RECORDS PROVIDED:
-------

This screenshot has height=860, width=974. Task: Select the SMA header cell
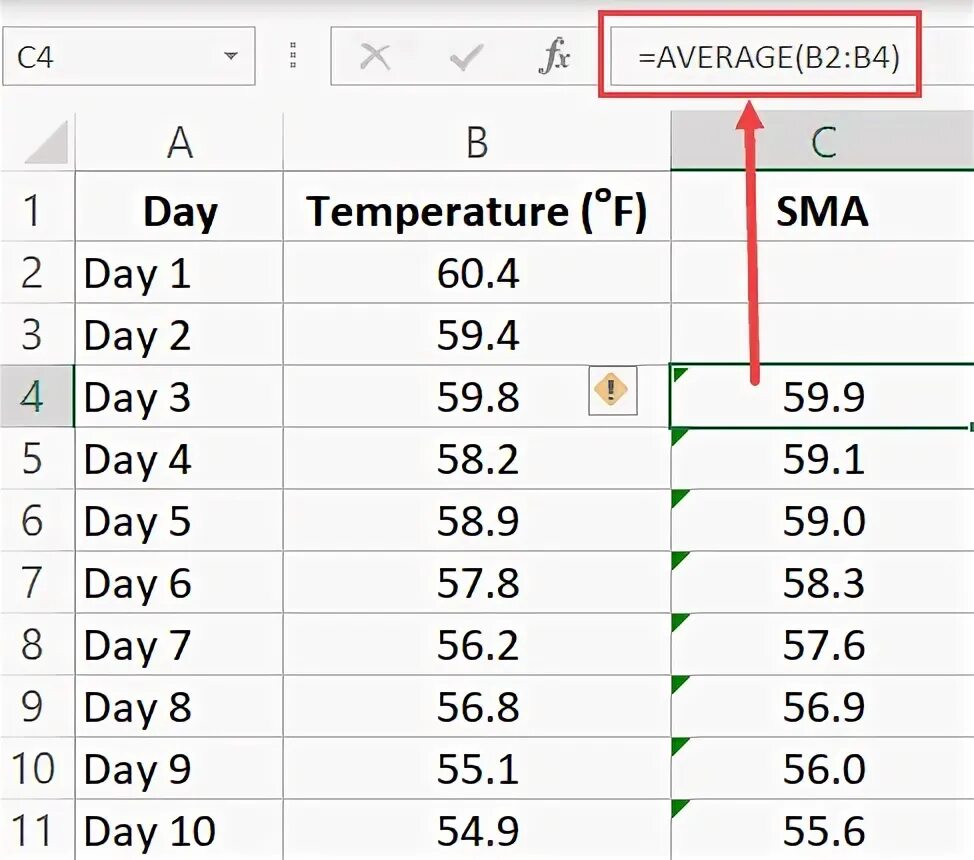point(822,212)
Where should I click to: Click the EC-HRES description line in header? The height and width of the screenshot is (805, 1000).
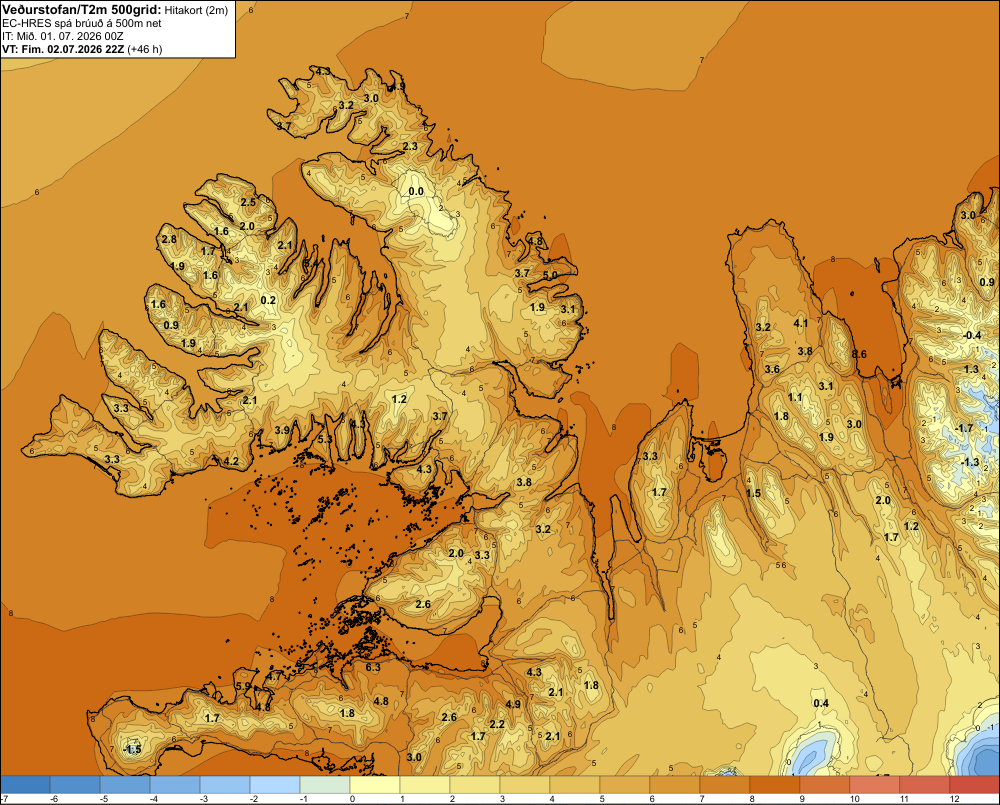(82, 23)
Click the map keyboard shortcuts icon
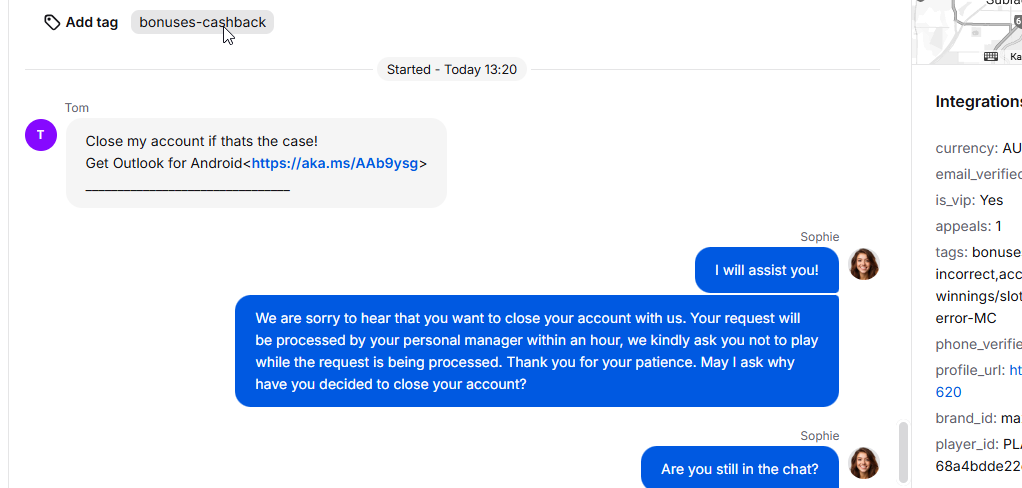The image size is (1022, 488). (x=991, y=57)
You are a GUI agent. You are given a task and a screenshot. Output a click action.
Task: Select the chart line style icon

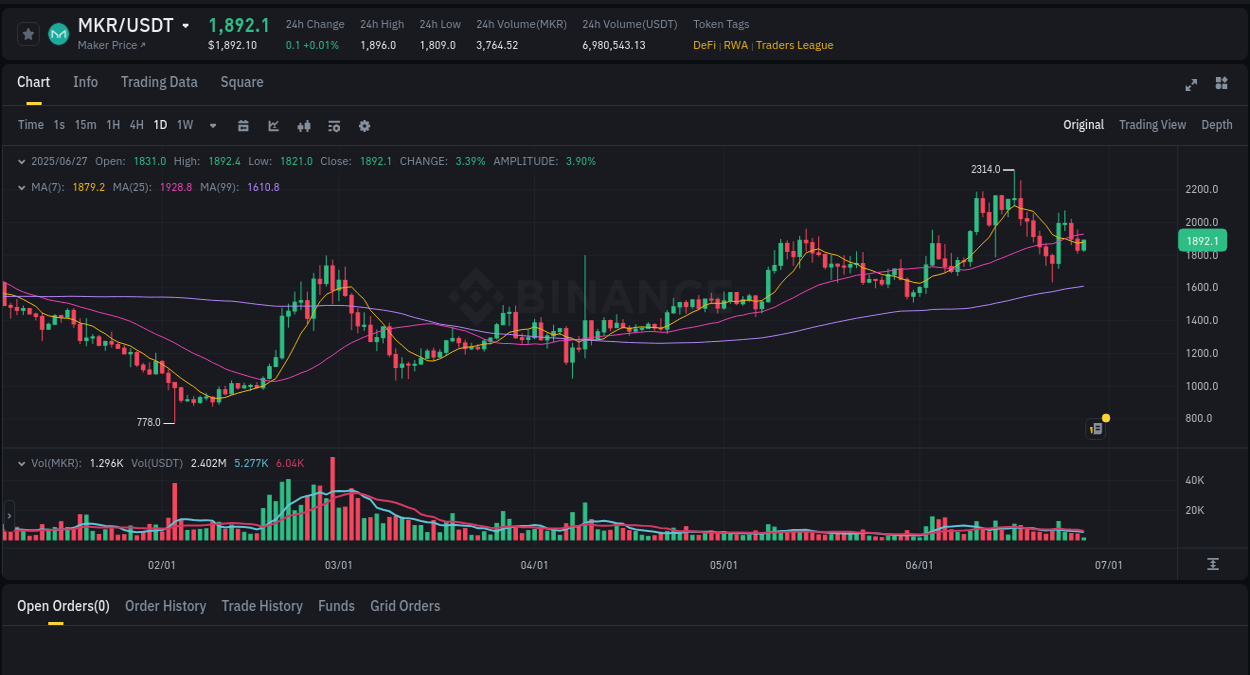pyautogui.click(x=272, y=125)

-------

AIM OF THE EXERCISE:
Reproduce the items above word for word, from the line containing "Click the map keyboard shortcuts icon" through the end of the items, inclusive. Leave the pictures out.

SOLVED PROBLEM:
Click the map keyboard shortcuts icon
The image size is (1022, 488). (x=991, y=57)
You are a GUI agent. You are given a task and a screenshot. Output a click action.
Task: Select the chart line style icon

pyautogui.click(x=272, y=125)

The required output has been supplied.